Hydrology Session Details

Wednesday, August 19, 9:30-12:30 CDT

YOUTUBE LINKS: Part 1(start to break), Part 2 (break to session end)

Session chairs: John Nieber and Chris Duffy

SPEAKERS:

11:05-11:15 BREAK

“What is the Role of Hydrological Science in the Age of Machine Learning?”

Abstract: Recent experiments applying deep learning to rainfall-runoff simulation indicate that there is significantly more information in large-scale hydrological data sets than hydrologists have been able to translate into theory or models. We argue that these results challenge certain `sacred cows' in the surface hydrology community, and may be a bellwether for the discipline as a whole. While there is growing interest in machine learning in the hydrological sciences community, in many ways our community still holds deeply subjective and non-evidence-based preferences for process understanding that has historically not translated into accurate theory, models, or predictions. The objective of this opinion piece is to suggest that, due to this failure in the surface hydrology community to develop scale-relevant theories, one possible future is a discipline based primarily in machine learning and other AI methods, with a more limited role for what we currently recognize as hydrological science. We do not want this to happen and suggest a `grand challenge' for the community to work toward demonstrating where and when hydrological theory provides information in a world dominated by big data.

Bio: Grey Nearing is an Assistant Professor at the University of Alabama and Research Director at Upstream Test, Public Benefit Corporation (https://upstream.tech/).
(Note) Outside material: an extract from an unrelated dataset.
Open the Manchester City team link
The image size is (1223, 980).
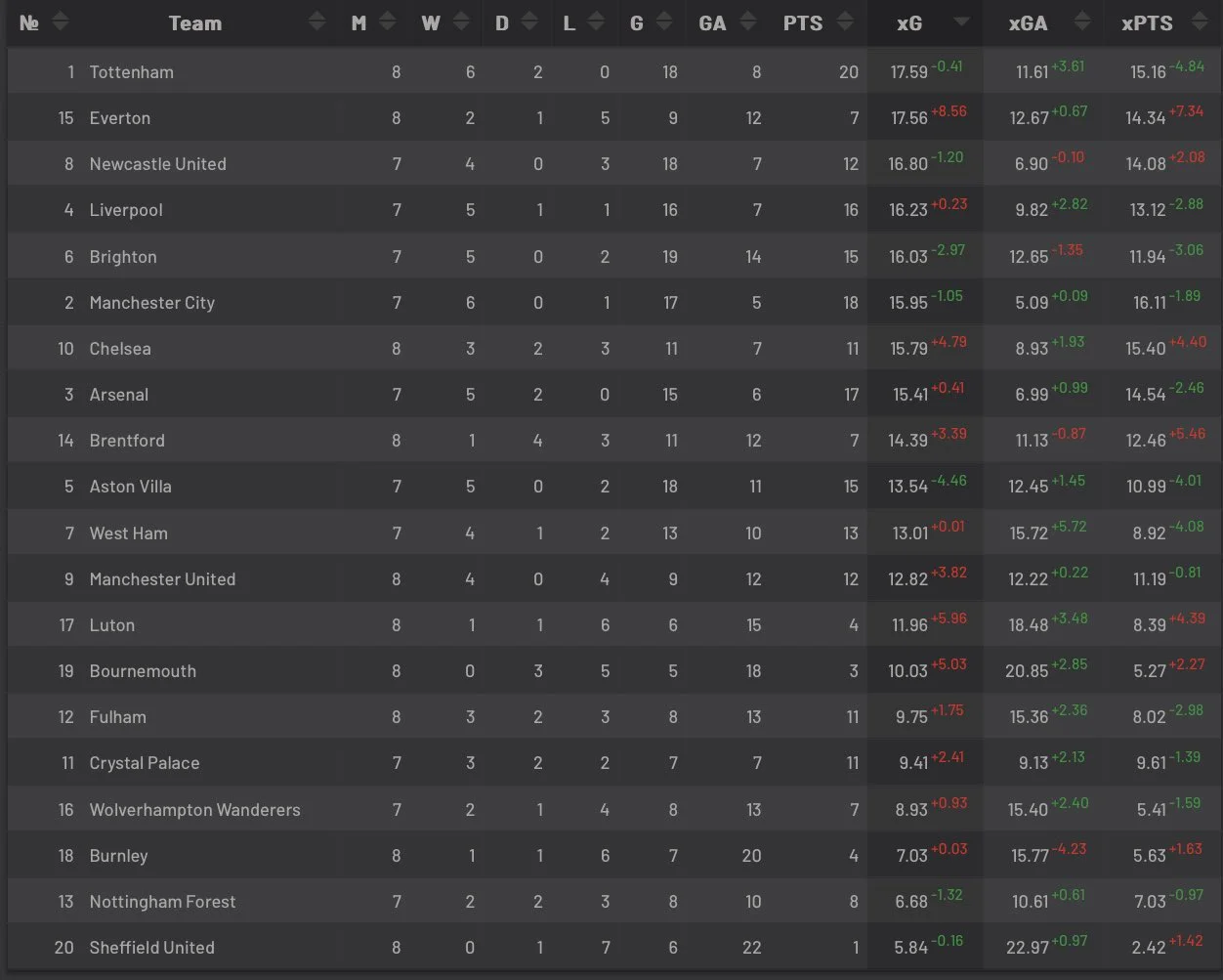point(151,303)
His research focuses on the intersection of data-driven and hypothesis-driven environmental science for water related issues.

"From parameter calibration to parameter learning: Revolutionizing large-scale geoscientific modeling with big data"
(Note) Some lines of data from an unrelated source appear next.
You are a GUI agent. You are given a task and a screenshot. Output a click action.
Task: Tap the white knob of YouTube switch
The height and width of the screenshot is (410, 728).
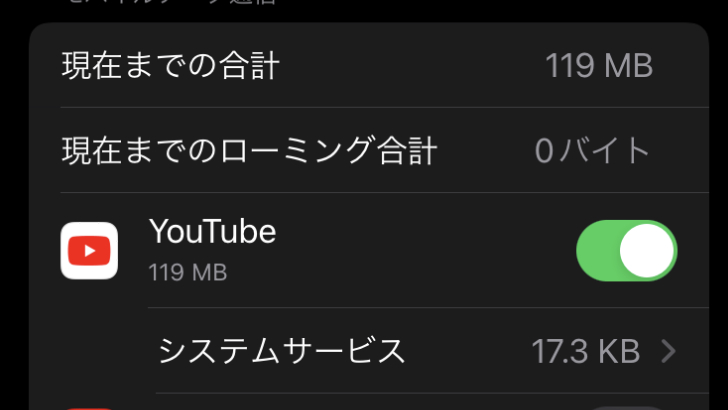(x=647, y=251)
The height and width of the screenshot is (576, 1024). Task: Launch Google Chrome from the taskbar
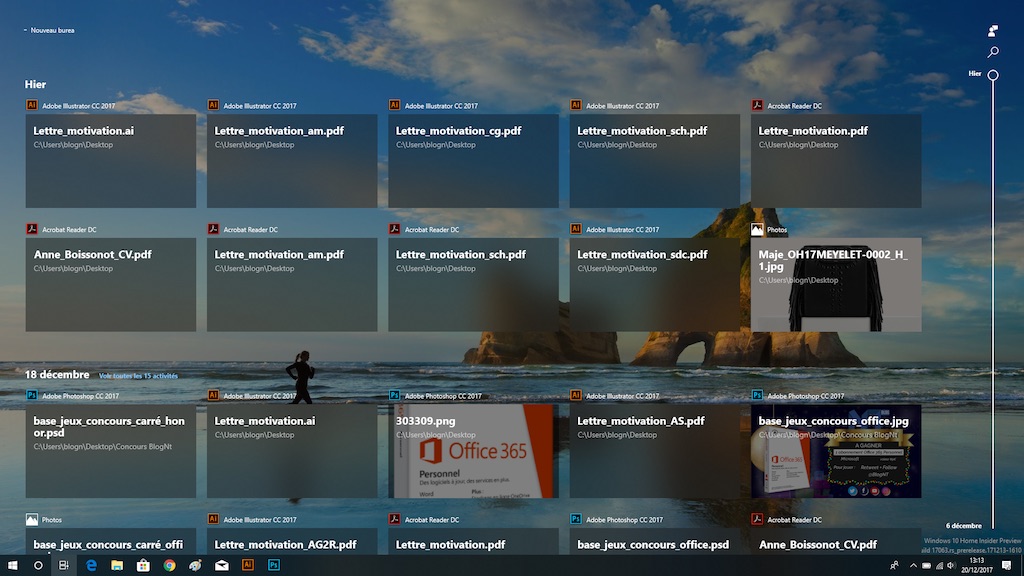point(168,566)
Abstract: The behaviors and skills of models in many geoscientific domains strongly depend on spatially varying parameters that lack direct observations and must be determined by calibration. Calibration, which solves inverse problems, is a classical but inefficient and stochasticity-ridden approach to reconcile models and observations. Using a widely applied hydrologic model (VIC) and soil moisture observations as a case study, here we propose a novel forward-mapping parameter learning (fPL) framework. Whereas evolutionary algorithm (EA)-based calibration solves inversion problems one by one, fPL learns a more robust, universal mapping. fPL can save orders-of-magnitude computational time compared to EA-based calibration, while, surprisingly, producing equivalent or slightly better ending skill metrics. With more training data, fPL learned across sites and showed super-convergence, scaling much more favorably. Moreover, a more important benefit emerged: due to a global loss function, fPL produced spatially-coherent parameters in better agreement with physical processes. As a result, it demonstrated better results for out-of-training-set locations and uncalibrated variables. Compared to purely data-driven models, fPL can output unobserved variables, in this case simulated evapotranspiration, which agrees better with satellite-based estimates than the comparison EA. The deep-learning-powered fPL frameworks can be uniformly applied to myriad other geoscientific models. We contend that a paradigm shift from inverse parameter calibration to parameter learning will greatly propel various geoscientific domains.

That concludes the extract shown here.